The key is to differentiate the log twice and take the expectation. Applying the quotient rule, the Hessian of $\log f(X,\theta)$ with respect to $\theta$ is
\begin{align*}
\nabla^2_\theta \log f(X,\theta)
= \nabla_\theta\!\left(\frac{\nabla_\theta f(X,\theta)}{f(X,\theta)}\right)
= \frac{\nabla^2_\theta f(X,\theta)}{f(X,\theta)} - \frac{\nabla_\theta f(X,\theta)\, \nabla_\theta f(X,\theta)^\top}{f(X,\theta)^2}.
\end{align*}
Taking the expectation under $\mathbb{P}_\theta$ and using the regularity assumption to exchange differentiation and integration:
\begin{align*}
\mathbb{E}_\theta\!\left[\nabla^2_\theta \log f(X,\theta)\right]

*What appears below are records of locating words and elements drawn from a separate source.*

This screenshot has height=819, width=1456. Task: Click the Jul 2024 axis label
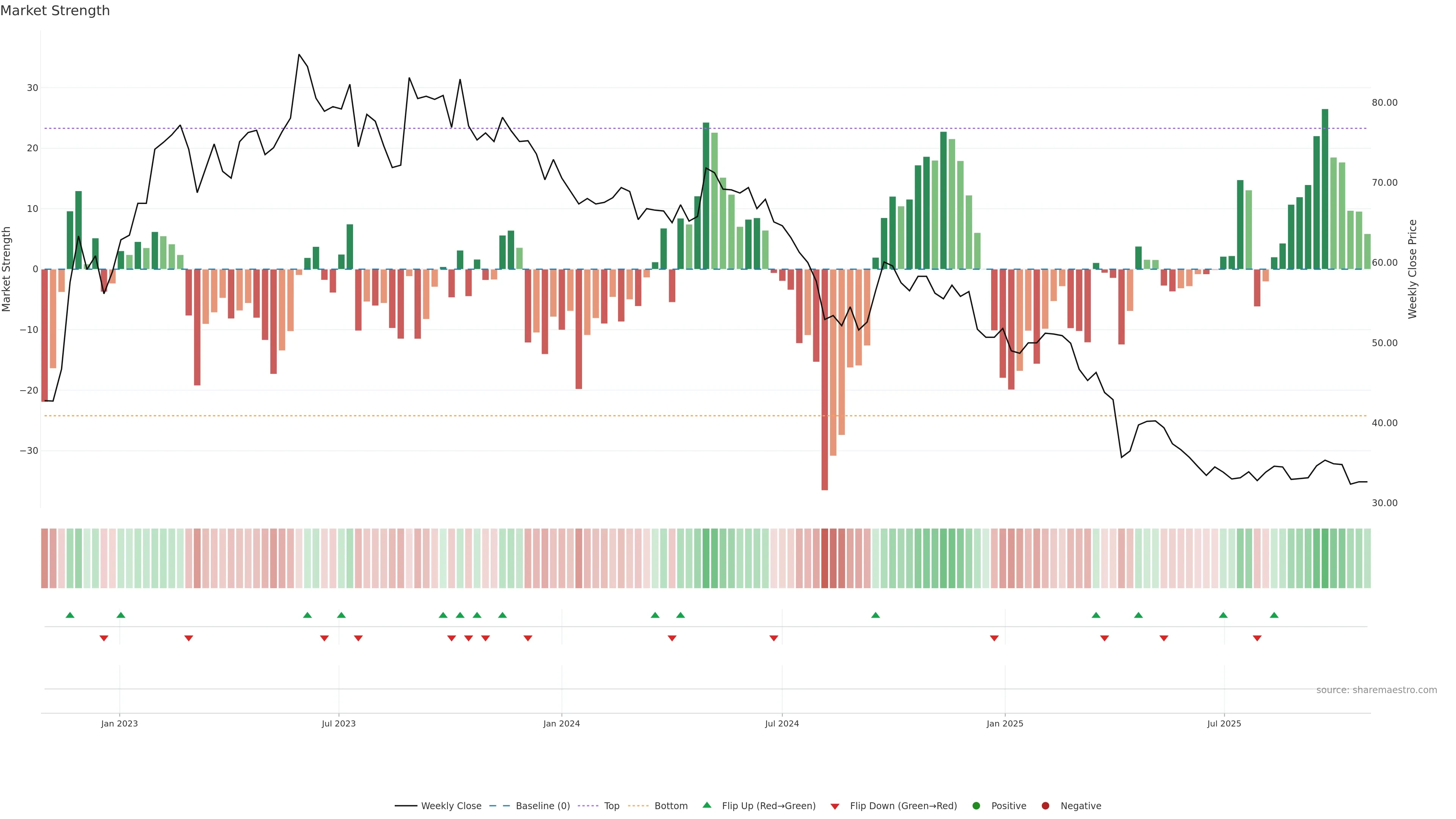point(782,723)
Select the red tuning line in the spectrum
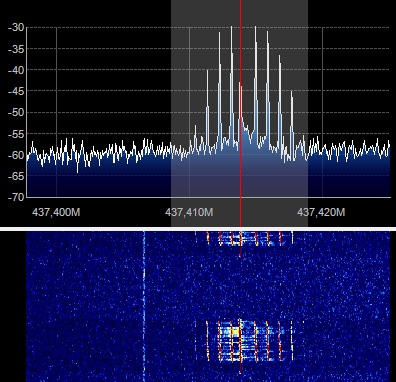Viewport: 396px width, 382px height. 241,113
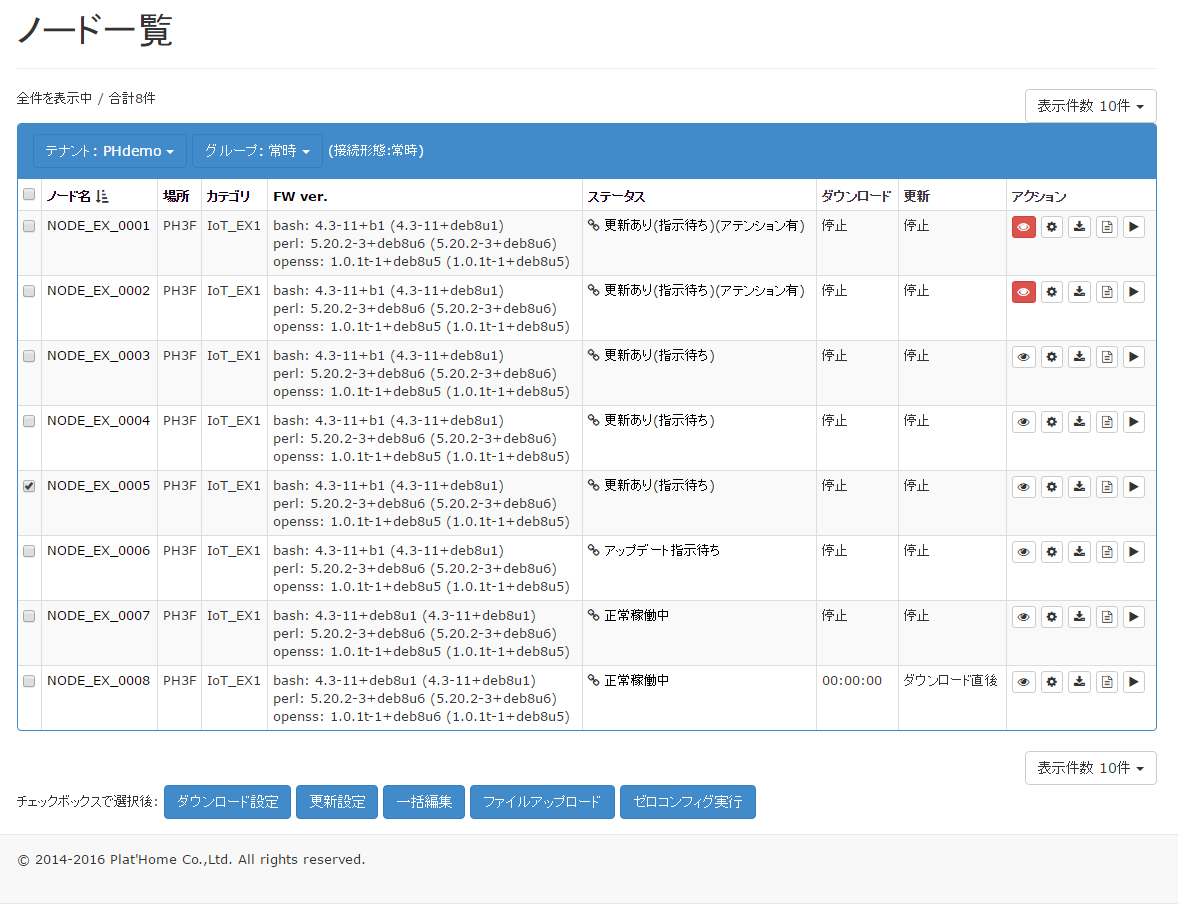1178x904 pixels.
Task: Click play icon for NODE_EX_0008
Action: 1134,682
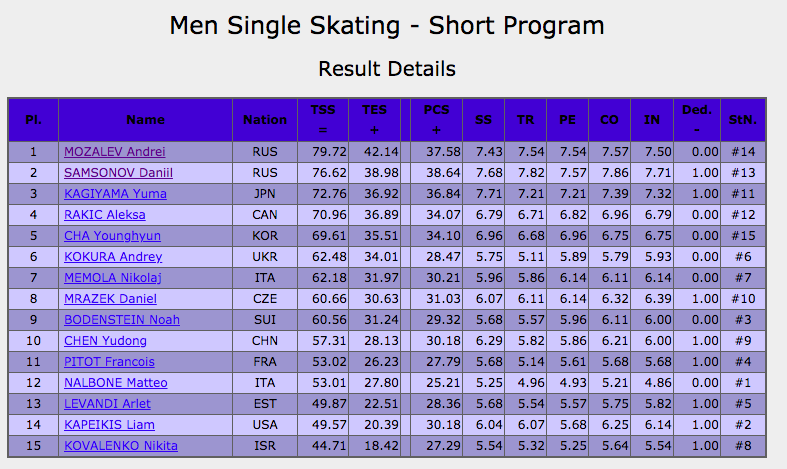The height and width of the screenshot is (469, 787).
Task: Open MRAZEK Daniel profile link
Action: click(108, 299)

&= \int_{\mathcal{X}} \frac{\nabla^2_\theta f(x,\theta)}{f(x,\theta)}\, f(x,\theta)\, dx
- \mathbb{E}_\theta\!\left[\frac{\nabla_\theta f(X,\theta)\, \nabla_\theta f(X,\theta)^\top}{f(X,\theta)^2}\right] \\
&= \nabla^2_\theta \int_{\mathcal{X}} f(x,\theta)\, dx
- \mathbb{E}_\theta\!\left[\nabla_\theta \log f(X,\theta)\, \nabla_\theta \log f(X,\theta)^\top\right] \\
&= 0 - I(\theta).
\end{align*}
The first integral vanishes because $\int_{\mathcal{X}} f(x,\theta)\, dx = 1$, and differentiating a constant twice gives zero. Rearranging gives $I(\theta) = -\mathbb{E}_\theta[\nabla^2_\theta \log f(X,\theta)]$.